• [DIRECTIONS] Exact copy, no pictures: restate each entry below word for word.

(Stored items)

□ □ □ □ □

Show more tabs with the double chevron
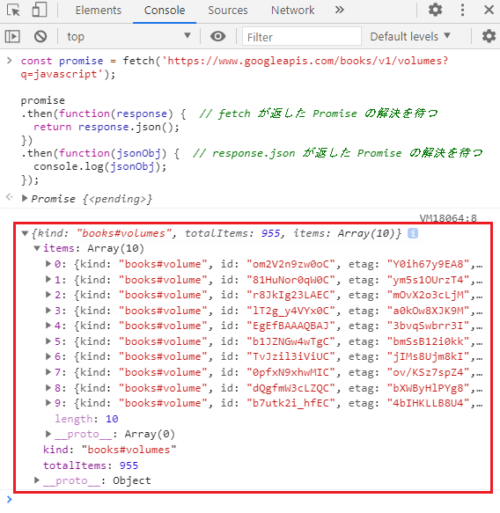 (339, 10)
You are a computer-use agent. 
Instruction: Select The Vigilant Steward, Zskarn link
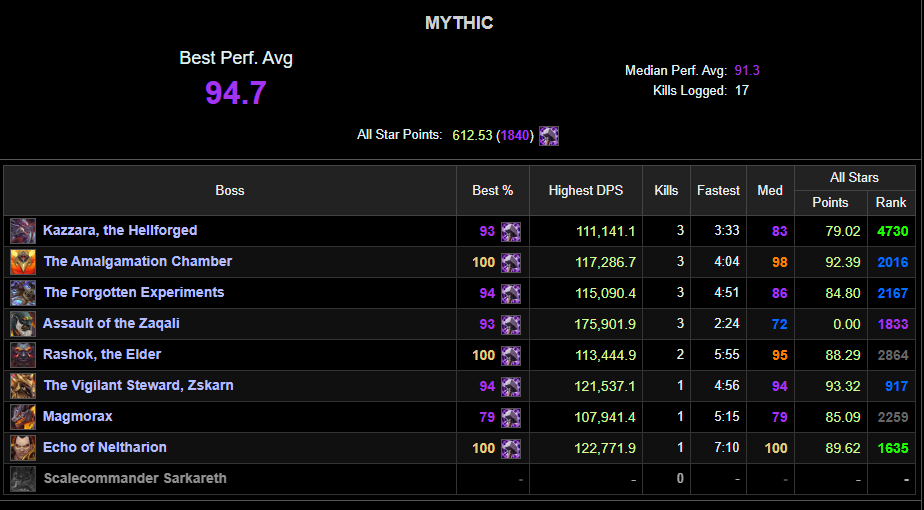138,386

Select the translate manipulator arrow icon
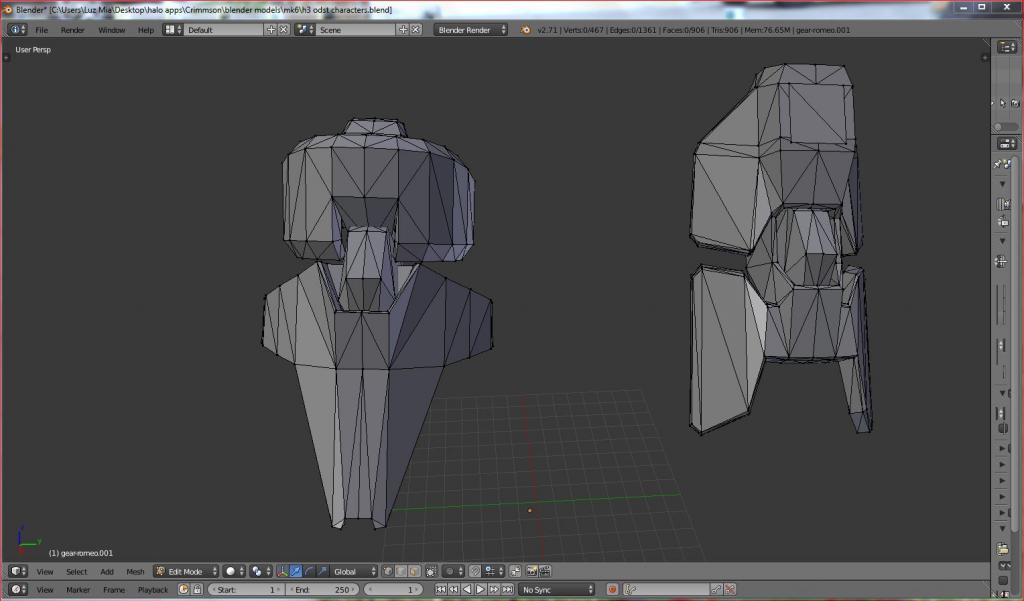pyautogui.click(x=296, y=571)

□ □ □ □ □

• [SOLUTION TO THIS TASK]
Show more tabs with the double chevron
 (339, 10)
You are a computer-use agent. 
Instruction: Select The Vigilant Steward, Zskarn link
138,386

Select the translate manipulator arrow icon
pyautogui.click(x=296, y=571)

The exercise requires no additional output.